▼ヒトトヒト



 劇的な十七歳の誕生日の翌日。
 現在、夏休み真っ只中の七海はクーラーの良く効いたキッチンで美弥子と睨めっこを繰り広げていた。
 
 とは言っても、牙を剥いているのは七海ばかりで、母はあくまでもマイペースだ。
 お見合いだと七海を謀ったとき、そういえばこの子実際にどこかに嫁いだとしても家事全般何も出来やしないじゃない、これは女の子にとって由々しき事態だわ。
 とこれまた勝手に危機感を覚えたらしく、更には料理の出来ない女の子はまず貰い手が無いという結論に至った。
 今のうちから何とかしなきゃと思いついてしまったために料理教室紛いの事をさせられているのだ。
 
「掃除と洗濯はまあいいわ。問題はやっぱ料理よね。私が料理上手だったばっかりに全くさせてこなかったもの」

 いけしゃあしゃあと自画自賛しながら「困ったわねぇ」と頬に手を当てて途方に暮れる美弥子。
 確かに七海は学校の調理実習以外で包丁を握った覚えがないほど、経験値が低い。
 その実習でさえ、包丁を持っただけで同じ班の子に
 
「私が切ろうか。うん、大丈夫大丈夫」

 と慌ててぶんどられた事がある。 持ち方からして既に危なっかしかったのだと未だ気付いていない七海には何が悪かったのか皆目見当もついていない。
 クラスメイトからすれば怪我をしては大変だという配慮からくる行動だが、そんなに私は使い物にならないのかと、ショックを受けたのも事実だ。
 
「ご飯も炊けないものね」
「馬鹿にし過ぎ。いくら何でもそのくらいできるし!」

 ようやく七海は食い下がった。ここは引いてはいけない。
 
「私だって日本人なんだから、英語は読めなくてもこの世に生を受けた瞬間から米は研げるっての! 遺伝子に組み込まれてんのよ」
「じゃあやってみなさい」

 美弥子はてきぱきと用意をして、さあと七海を促した。
 七海は腕まくりをして水に浸った米に手を通す。
 じゃりじゃりと数度手をかき回したかと思うと、腕を組んで仁王立ちした母親をそうろりと窺った。

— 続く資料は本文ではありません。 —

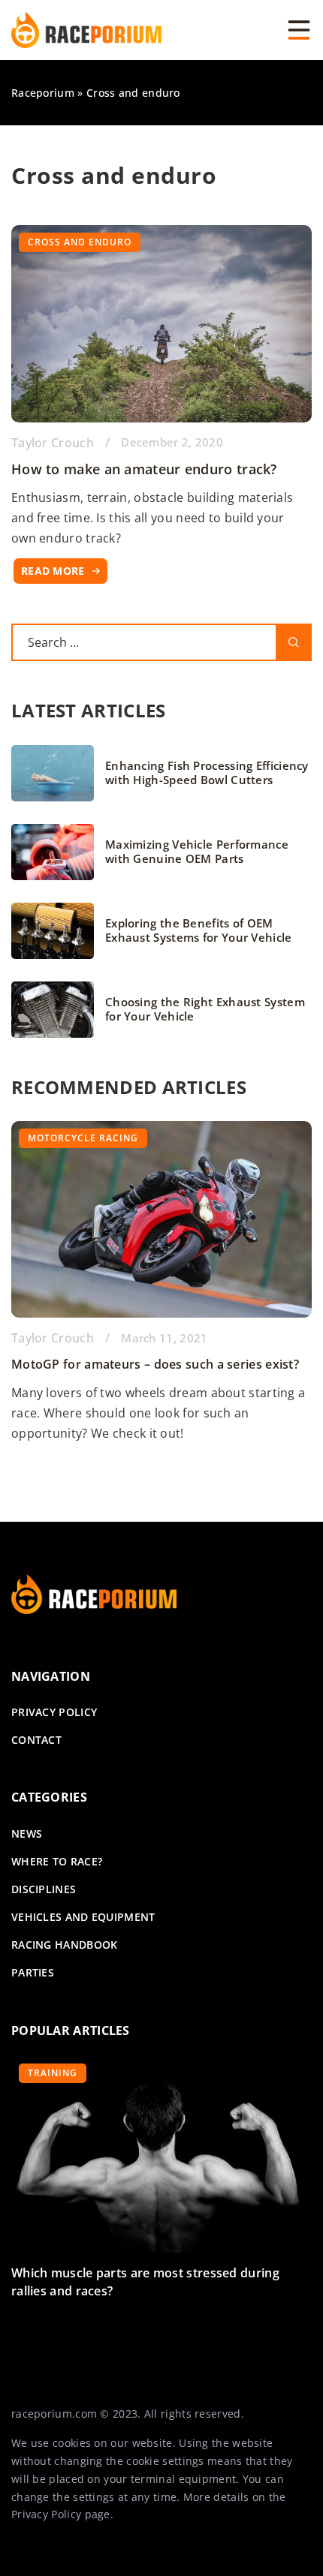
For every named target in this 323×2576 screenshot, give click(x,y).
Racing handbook (64, 1944)
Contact (36, 1740)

「あの、爪の中に米粒入るんだけど、これどうにかなんないの?」
「爪を切れ」

 呆れ果てたと言わんばかりの溜め息に七海は罰が悪くてそっぽを向いた。
 今までの人生の中で米を炊くような状況に陥った事がなかったから、まさか自分がさせられる日がこんな突然やって来ようとは思いもよらない。
 先のお見合い事件といい人生の転機とは、こうも前触れなく突きつけられるものなのか。
 内釜の中で白く濁った水が静かに揺れるのを眺めているとガチャリとリビングのドアが開いた。
 
「……あーまたやってる」

 眠たげに目を瞬かせながらカウンターキッチンの前のテーブルに腰掛けたのは、夜勤明けの疲れを引き摺った兄の昌也だった。

「お兄ちゃんおかえりー」
「うん。今度は何やらされてんの」

 昌也は瞬時に、母親の思いつきに七海が付き合わされているという構図だと見抜いた。
 毎度の事ながらよくも飽きないものだ、などと呑気に構えていられるのは自分にまで被害が及ばないと高を括っているからだ。